Wenn ein Objekt das Interface { foo?: string } beschreibt, kann die Eigenschaft foo immer nur ein String oder undefined sein? Kann man beispielsweise den Wert null hineinlegen?

Falsche Antwort:

  • "Eine optionale Eigenschaft kann nur ein String oder undefined sein, anderes ist nicht erlaubt."

Richtige Antwort:

  • Tatsächlich, wenn null explizit zugewiesen wird, erlaubt TypeScript das, aber nur, wenn der Typ auf string | null erweitert wird. Standardmäßig nur string oder undefined.
  • Beispiel:
interface A { foo?: string } let x: A = { foo: null }; // Fehler!

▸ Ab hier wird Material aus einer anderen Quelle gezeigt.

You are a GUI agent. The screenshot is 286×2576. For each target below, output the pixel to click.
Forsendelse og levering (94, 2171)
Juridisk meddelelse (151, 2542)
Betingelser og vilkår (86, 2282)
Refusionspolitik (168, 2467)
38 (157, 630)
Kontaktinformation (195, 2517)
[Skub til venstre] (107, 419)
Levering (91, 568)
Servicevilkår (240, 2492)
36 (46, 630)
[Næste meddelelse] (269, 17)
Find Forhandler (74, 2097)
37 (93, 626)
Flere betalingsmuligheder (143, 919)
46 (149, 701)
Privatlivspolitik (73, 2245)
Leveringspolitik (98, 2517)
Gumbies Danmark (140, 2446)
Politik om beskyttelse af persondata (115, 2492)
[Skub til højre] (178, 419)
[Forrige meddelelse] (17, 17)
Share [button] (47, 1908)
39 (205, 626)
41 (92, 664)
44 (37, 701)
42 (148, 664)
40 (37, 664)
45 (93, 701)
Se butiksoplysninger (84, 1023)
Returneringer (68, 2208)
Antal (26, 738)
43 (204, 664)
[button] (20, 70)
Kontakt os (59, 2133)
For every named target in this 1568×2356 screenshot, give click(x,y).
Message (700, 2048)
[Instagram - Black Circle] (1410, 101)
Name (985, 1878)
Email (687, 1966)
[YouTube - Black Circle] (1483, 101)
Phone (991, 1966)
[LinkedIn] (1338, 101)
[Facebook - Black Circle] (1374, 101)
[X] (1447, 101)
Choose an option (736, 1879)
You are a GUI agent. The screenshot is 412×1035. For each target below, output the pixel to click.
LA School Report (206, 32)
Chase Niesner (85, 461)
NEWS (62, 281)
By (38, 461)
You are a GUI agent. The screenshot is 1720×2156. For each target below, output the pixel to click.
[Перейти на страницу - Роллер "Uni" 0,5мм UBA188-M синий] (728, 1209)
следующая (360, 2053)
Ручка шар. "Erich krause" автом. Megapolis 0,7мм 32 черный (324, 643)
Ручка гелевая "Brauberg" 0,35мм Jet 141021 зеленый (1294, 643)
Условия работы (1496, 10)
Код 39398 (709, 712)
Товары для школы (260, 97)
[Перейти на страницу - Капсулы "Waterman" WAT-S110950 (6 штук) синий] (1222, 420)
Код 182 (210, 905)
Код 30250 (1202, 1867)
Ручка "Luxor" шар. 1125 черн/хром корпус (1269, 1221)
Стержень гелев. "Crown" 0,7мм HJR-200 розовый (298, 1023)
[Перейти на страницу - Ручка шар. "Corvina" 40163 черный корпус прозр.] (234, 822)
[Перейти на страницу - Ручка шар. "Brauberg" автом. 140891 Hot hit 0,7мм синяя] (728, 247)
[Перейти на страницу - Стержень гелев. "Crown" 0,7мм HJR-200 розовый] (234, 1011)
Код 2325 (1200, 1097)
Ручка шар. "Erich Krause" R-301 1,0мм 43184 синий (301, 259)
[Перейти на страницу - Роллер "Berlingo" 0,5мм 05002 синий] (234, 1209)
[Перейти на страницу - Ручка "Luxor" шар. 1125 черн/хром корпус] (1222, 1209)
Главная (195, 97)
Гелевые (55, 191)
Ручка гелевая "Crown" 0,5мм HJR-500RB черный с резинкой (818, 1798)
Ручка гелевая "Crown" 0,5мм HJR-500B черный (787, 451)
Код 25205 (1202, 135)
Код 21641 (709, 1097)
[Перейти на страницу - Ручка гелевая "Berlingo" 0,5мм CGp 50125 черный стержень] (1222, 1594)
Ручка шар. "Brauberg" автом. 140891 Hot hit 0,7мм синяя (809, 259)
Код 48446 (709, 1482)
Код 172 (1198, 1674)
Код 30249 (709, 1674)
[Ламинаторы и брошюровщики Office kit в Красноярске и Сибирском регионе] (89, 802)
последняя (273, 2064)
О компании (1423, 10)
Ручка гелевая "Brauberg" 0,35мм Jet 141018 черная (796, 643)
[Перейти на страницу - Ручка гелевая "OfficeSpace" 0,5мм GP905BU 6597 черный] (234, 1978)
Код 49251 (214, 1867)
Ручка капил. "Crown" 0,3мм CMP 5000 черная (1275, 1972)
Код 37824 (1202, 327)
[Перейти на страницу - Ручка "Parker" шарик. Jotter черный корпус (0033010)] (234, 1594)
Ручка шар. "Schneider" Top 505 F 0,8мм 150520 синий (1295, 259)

Beispiele für reale Fehler aufgrund mangelnden Wissens über die Nuancen des Themas.


Geschichte

In einem großen Projekt kamen einige Objekte vom Server ohne bestimmte optionale Felder. Der Programmierer rief direkt Methoden auf diesen Eigenschaften auf (z. B. toLowerCase()), was zu Laufzeitfehlern führte, wenn das Feld fehlte. Um das Problem zu lösen, implementierte das Team strenge Prüfungen und Linter-Regeln für den Zugriff auf optionale Felder.


Geschichte

In logischen Ausdrücken wurde die Existenz der Eigenschaft mit ihrer Wahrheit verwechselt: if (user.email) funktionierte nicht für leere Strings, obwohl die Eigenschaft gesetzt war. Ein Fehler trat auf, weshalb einige Benachrichtigungen nicht an Benutzer gesendet wurden.


Geschichte

Das Team beschloss, den Wert null in eine optionale Eigenschaft zu setzen, in der Annahme, dass dies korrekt sei. TypeScript gab einen Fehler aus, und um dies zu umgehen, musste der Typ auf string | null erweitert werden, was eine Überprüfung der gesamten Geschäftslogik bezüglich dieser Objekte erforderte.